WORK REQUIRED: Swap "notification bell" for "alert bell" throughout the material below, keeping every other line the same.

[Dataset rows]
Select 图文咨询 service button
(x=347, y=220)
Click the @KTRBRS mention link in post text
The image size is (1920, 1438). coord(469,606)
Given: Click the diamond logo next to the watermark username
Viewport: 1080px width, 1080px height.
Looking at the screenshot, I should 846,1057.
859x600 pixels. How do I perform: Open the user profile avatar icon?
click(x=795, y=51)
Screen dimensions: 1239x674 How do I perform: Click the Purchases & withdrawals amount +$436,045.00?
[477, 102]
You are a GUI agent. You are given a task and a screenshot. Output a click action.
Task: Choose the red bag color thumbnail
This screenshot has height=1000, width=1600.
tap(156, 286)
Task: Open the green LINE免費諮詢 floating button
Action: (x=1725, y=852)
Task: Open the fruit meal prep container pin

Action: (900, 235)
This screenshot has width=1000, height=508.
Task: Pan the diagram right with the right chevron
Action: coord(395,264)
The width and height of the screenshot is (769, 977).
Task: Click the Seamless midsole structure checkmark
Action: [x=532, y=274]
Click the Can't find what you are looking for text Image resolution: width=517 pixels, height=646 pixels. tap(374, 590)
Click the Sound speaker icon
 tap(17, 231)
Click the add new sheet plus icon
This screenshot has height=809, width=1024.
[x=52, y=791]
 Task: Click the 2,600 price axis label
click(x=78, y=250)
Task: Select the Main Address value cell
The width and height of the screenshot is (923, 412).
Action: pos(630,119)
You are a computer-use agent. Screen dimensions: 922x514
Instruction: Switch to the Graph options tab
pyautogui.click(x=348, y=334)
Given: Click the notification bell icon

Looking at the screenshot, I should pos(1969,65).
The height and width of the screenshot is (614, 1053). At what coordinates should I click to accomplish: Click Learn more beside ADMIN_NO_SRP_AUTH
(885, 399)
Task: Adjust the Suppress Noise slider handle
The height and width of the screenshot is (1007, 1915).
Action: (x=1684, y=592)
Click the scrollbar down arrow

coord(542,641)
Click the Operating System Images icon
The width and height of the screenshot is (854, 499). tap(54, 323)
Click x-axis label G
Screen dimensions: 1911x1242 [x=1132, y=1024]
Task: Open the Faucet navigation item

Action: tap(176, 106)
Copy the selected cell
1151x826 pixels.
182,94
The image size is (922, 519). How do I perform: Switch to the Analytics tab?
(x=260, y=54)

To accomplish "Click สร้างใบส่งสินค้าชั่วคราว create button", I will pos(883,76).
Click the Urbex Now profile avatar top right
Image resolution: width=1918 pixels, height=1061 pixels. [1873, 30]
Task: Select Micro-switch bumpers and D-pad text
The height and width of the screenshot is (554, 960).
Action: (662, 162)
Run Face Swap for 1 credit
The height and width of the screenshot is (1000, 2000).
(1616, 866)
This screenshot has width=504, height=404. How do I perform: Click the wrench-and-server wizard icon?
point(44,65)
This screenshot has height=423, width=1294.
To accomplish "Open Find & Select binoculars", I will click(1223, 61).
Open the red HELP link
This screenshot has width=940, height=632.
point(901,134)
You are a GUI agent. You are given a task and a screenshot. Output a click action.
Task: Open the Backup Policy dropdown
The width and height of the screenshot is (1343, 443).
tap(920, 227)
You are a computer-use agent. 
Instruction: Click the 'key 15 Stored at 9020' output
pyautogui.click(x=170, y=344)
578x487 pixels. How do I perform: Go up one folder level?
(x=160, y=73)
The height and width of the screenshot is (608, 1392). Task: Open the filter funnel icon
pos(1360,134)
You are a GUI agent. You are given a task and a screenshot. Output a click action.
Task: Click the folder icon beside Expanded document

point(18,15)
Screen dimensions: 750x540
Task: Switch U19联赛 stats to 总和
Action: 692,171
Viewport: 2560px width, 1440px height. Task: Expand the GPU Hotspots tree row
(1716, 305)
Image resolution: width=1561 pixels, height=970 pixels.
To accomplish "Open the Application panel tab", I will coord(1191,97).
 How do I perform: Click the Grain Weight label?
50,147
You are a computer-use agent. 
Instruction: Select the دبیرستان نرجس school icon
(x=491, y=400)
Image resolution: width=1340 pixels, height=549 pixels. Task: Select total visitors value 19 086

EXERCISE SOLUTION:
Select 图文咨询 service button
(x=347, y=220)
Click the @KTRBRS mention link in post text
The image size is (1920, 1438). coord(469,606)
Given: Click the diamond logo next to the watermark username
Viewport: 1080px width, 1080px height.
Looking at the screenshot, I should 846,1057.
859x600 pixels. How do I perform: Open the user profile avatar icon?
click(x=795, y=51)
Screen dimensions: 1239x674 How do I perform: Click the Purchases & withdrawals amount +$436,045.00?
[477, 102]
You are a GUI agent. You are given a task and a screenshot. Output a click action.
Task: Choose the red bag color thumbnail
This screenshot has height=1000, width=1600.
tap(156, 286)
Task: Open the green LINE免費諮詢 floating button
Action: (x=1725, y=852)
Task: Open the fruit meal prep container pin

Action: (900, 235)
This screenshot has width=1000, height=508.
Task: Pan the diagram right with the right chevron
Action: coord(395,264)
The width and height of the screenshot is (769, 977).
Task: Click the Seamless midsole structure checkmark
Action: [x=532, y=274]
Click the Can't find what you are looking for text Image resolution: width=517 pixels, height=646 pixels. tap(374, 590)
Click the Sound speaker icon
 tap(17, 231)
Click the add new sheet plus icon
This screenshot has height=809, width=1024.
[x=52, y=791]
 Task: Click the 2,600 price axis label
click(x=78, y=250)
Task: Select the Main Address value cell
The width and height of the screenshot is (923, 412).
Action: pos(630,119)
You are a computer-use agent. Screen dimensions: 922x514
Instruction: Switch to the Graph options tab
pyautogui.click(x=348, y=334)
Given: Click the alert bell icon

Looking at the screenshot, I should pos(1969,65).
The height and width of the screenshot is (614, 1053). At what coordinates should I click to accomplish: Click Learn more beside ADMIN_NO_SRP_AUTH
(885, 399)
Task: Adjust the Suppress Noise slider handle
The height and width of the screenshot is (1007, 1915).
Action: (x=1684, y=592)
Click the scrollbar down arrow

coord(542,641)
Click the Operating System Images icon
The width and height of the screenshot is (854, 499). tap(54, 323)
Click x-axis label G
Screen dimensions: 1911x1242 [x=1132, y=1024]
Task: Open the Faucet navigation item

Action: tap(176, 106)
Copy the selected cell
1151x826 pixels.
182,94
The image size is (922, 519). How do I perform: Switch to the Analytics tab?
(x=260, y=54)

To accomplish "Click สร้างใบส่งสินค้าชั่วคราว create button", I will pos(883,76).
Click the Urbex Now profile avatar top right
Image resolution: width=1918 pixels, height=1061 pixels. [1873, 30]
Task: Select Micro-switch bumpers and D-pad text
The height and width of the screenshot is (554, 960).
Action: (662, 162)
Run Face Swap for 1 credit
The height and width of the screenshot is (1000, 2000).
(1616, 866)
This screenshot has width=504, height=404. How do I perform: Click the wrench-and-server wizard icon?
point(44,65)
This screenshot has height=423, width=1294.
To accomplish "Open Find & Select binoculars", I will click(1223, 61).
Open the red HELP link
This screenshot has width=940, height=632.
point(901,134)
You are a GUI agent. You are given a task and a screenshot. Output a click action.
Task: Open the Backup Policy dropdown
The width and height of the screenshot is (1343, 443).
tap(920, 227)
You are a computer-use agent. 
Instruction: Click the 'key 15 Stored at 9020' output
pyautogui.click(x=170, y=344)
578x487 pixels. How do I perform: Go up one folder level?
(x=160, y=73)
The height and width of the screenshot is (608, 1392). Task: Open the filter funnel icon
pos(1360,134)
You are a GUI agent. You are given a task and a screenshot. Output a click action.
Task: Click the folder icon beside Expanded document

point(18,15)
Screen dimensions: 750x540
Task: Switch U19联赛 stats to 总和
Action: 692,171
Viewport: 2560px width, 1440px height. Task: Expand the GPU Hotspots tree row
(1716, 305)
Image resolution: width=1561 pixels, height=970 pixels.
To accomplish "Open the Application panel tab", I will coord(1191,97).
 How do I perform: Click the Grain Weight label?
50,147
You are a computer-use agent. 
Instruction: Select the دبیرستان نرجس school icon
(x=491, y=400)
Image resolution: width=1340 pixels, height=549 pixels. Task: Select total visitors value 19 086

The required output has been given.